Start Document passage

EID-EXP-003 – Evidence: Break Glass Account Misconfigurations
Experiment ID: EID-EXP-BREAKGLASS
Category: Identity / Emergency Access Controls
Title: Common Break-Glass Account Mistakes and Risk Indicators
Result: Frequent misconfigurations elevate access risks and limit visibility.
Risk Rating: High
Tenant Conditions / Settings (Baseline)
- Microsoft Entra ID is configured with default logging and alerting.
- Privileged Identity Management is configured.
- Conditional Access policies are implemented.
- Break-glass accounts have been created; however, monitoring is limited.
- Specialized alerts for emergency access sign-ins are not configured.
Tenant Validation 003-01
All evidence in this experiment was collected from the Microsoft Entra ID tenant**F11labs** with primary domain **f11labs.onmicrosoft.com**.

Evidence EID-EXP-003-02 – Missing or Improper Emergency Access Accounts
Control Area: Break Glass Configuration
Observation:
Some environments do not have dedicated emergency access accounts, or these accounts are incorrectly associated with standard user accounts instead of separate cloud-only break-glass accounts.
Expected Secure State:
At least two separate break-glass accounts should be configured as cloud-only Global Administrators, independent of on-premises or federation dependencies.
Actual Result:
Administrators used standard admin accounts that rely on MFA and conditional access. This creates a risk of complete administrative lockout during outages or policy misconfigurations.

End Document passage

Written problem —
Continue the evidence report on break-glass account misconfigurations from the point where it stops.

Start Supplied material

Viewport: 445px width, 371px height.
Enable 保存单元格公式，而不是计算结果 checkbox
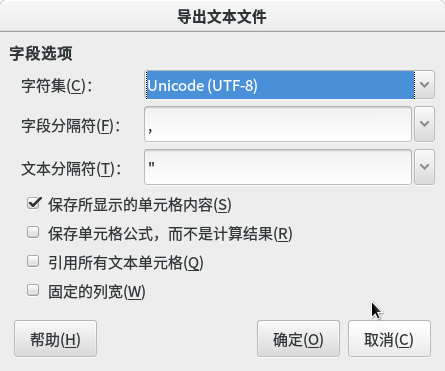(x=33, y=232)
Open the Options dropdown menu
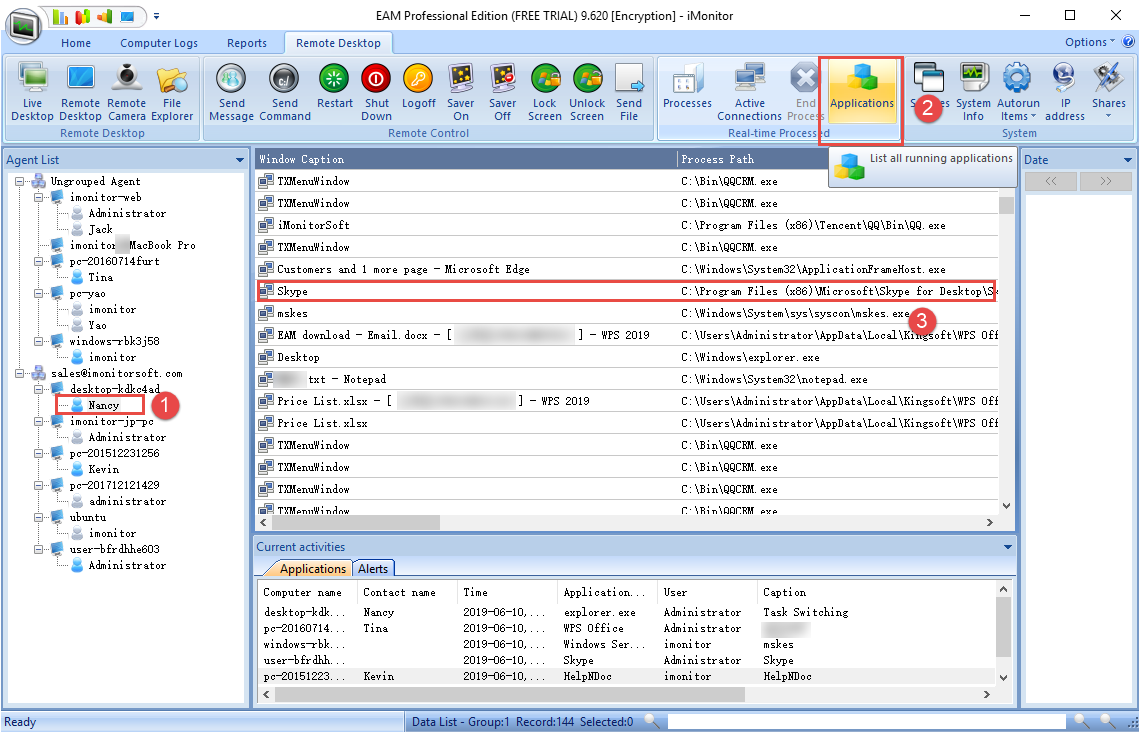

End Supplied material

Result —
Impact:
- No fallback administrative access is available during identity provider outages.
- There is a high risk of lockout if Conditional Access policies misconfigure MFA paths.
- The break-glass function may be unavailable during emergencies.
Evidence Artifacts



Evidence EID-EXP-003-03 – Overlapping Conditional Access and MFA Policies
Control Area: Policy Scope
Observation
Break-glass accounts were unintentionally included in broad Conditional Access and mandatory MFA policies, subjecting them to the same authentication requirements as standard users.
Expected Secure State:
At least one break-glass account should be excluded from Conditional Access policies to maintain access in the event of misconfiguration or overly restrictive settings.
Actual Result
Emergency access accounts were required to use MFA under Conditional Access, including sign-in risk and location policies. As a result, administrators could be blocked even with valid credentials.
Impact:
- Break-glass accounts lose their effectiveness for emergency access.
- Access may be blocked due to policy misconfiguration.
- Incident responders may be unable to restore administrative control.
Evidence Artifacts


Evidence EID-EXP-003-04 – Shared or Weak Credential Practices
Control Area: Credential Management
Observation:
Break-glass account credentials were stored in unsecured locations, including shared spreadsheets or unsecured vaults, or were accessible to only one administrator.
Expected Secure State:
Credentials should be securely stored in hardware safes or enterprise vaults and distributed among multiple trusted individuals.
Actual Result:
Limiting access to one person or using inadequate storage increases the risk of compromise or loss.
Impact:
- Credentials may be inaccessible if the custodian is unavailable.
- There is an increased risk of credential compromise.
- The break-glass account may become a security liability rather than a safeguard.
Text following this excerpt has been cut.